--- Input data Enclosed Below ---
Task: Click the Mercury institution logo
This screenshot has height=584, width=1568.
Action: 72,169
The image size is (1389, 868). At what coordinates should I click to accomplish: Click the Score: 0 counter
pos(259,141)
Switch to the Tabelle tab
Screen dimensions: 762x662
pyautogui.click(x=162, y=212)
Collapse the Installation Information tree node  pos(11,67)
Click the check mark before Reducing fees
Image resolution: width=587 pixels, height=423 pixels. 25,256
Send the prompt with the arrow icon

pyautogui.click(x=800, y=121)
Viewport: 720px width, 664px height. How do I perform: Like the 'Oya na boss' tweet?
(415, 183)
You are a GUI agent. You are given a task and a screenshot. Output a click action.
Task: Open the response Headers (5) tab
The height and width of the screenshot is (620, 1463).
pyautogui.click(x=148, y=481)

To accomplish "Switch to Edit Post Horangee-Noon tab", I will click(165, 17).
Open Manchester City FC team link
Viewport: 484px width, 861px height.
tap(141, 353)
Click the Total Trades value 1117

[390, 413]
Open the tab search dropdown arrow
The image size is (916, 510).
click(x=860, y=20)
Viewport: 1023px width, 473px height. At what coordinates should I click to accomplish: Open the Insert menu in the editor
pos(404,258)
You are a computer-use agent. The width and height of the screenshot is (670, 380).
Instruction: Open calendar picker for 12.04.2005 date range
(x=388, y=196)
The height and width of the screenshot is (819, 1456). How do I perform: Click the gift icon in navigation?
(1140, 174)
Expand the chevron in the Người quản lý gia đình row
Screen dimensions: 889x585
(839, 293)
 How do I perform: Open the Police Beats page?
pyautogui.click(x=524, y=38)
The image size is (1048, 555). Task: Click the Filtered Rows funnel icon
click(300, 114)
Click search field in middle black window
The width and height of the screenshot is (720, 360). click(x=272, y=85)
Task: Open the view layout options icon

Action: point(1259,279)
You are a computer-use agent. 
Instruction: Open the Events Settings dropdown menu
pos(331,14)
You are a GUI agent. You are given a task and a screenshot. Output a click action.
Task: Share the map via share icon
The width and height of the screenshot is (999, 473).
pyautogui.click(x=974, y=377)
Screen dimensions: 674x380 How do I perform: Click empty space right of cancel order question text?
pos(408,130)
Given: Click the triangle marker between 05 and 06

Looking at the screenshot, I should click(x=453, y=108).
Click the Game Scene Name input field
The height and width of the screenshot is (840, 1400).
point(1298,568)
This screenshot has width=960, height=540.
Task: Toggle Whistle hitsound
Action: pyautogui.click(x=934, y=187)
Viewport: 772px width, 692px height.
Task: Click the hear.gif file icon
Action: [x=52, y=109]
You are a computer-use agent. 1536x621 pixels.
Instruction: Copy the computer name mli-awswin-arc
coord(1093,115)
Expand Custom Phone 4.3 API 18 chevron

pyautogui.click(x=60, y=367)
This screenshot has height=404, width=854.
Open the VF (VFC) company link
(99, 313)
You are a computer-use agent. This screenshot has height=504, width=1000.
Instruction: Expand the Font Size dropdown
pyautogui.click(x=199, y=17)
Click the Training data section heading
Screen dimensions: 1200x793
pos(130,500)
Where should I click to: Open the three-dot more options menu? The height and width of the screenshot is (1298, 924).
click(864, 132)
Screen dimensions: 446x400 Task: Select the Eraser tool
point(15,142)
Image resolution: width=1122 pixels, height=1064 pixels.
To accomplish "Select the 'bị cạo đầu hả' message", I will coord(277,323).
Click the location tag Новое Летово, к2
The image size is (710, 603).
--- End of Enclosed Input data ---
*Work instructions:*
Reproduce exactly the first line of the listing and every line after it, through the one containing "Open the tab search dropdown arrow". Nothing else belongs in the output.

*Solution:*
Task: Click the Mercury institution logo
This screenshot has height=584, width=1568.
Action: 72,169
The image size is (1389, 868). At what coordinates should I click to accomplish: Click the Score: 0 counter
pos(259,141)
Switch to the Tabelle tab
Screen dimensions: 762x662
pyautogui.click(x=162, y=212)
Collapse the Installation Information tree node  pos(11,67)
Click the check mark before Reducing fees
Image resolution: width=587 pixels, height=423 pixels. 25,256
Send the prompt with the arrow icon

pyautogui.click(x=800, y=121)
Viewport: 720px width, 664px height. How do I perform: Like the 'Oya na boss' tweet?
(415, 183)
You are a GUI agent. You are given a task and a screenshot. Output a click action.
Task: Open the response Headers (5) tab
The height and width of the screenshot is (620, 1463).
pyautogui.click(x=148, y=481)

To accomplish "Switch to Edit Post Horangee-Noon tab", I will click(165, 17).
Open Manchester City FC team link
Viewport: 484px width, 861px height.
tap(141, 353)
Click the Total Trades value 1117

[390, 413]
Open the tab search dropdown arrow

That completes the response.